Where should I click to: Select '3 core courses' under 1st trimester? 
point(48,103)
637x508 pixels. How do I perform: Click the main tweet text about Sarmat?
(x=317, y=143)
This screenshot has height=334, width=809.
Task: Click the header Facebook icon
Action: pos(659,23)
——
▶ Assignment:
Each entry needs to be given again exactly as it stands.

▶ Worked solution:
Where should I click to: Select '3 core courses' under 1st trimester? 
point(48,103)
637x508 pixels. How do I perform: Click the main tweet text about Sarmat?
(x=317, y=143)
This screenshot has height=334, width=809.
Task: Click the header Facebook icon
Action: pos(659,23)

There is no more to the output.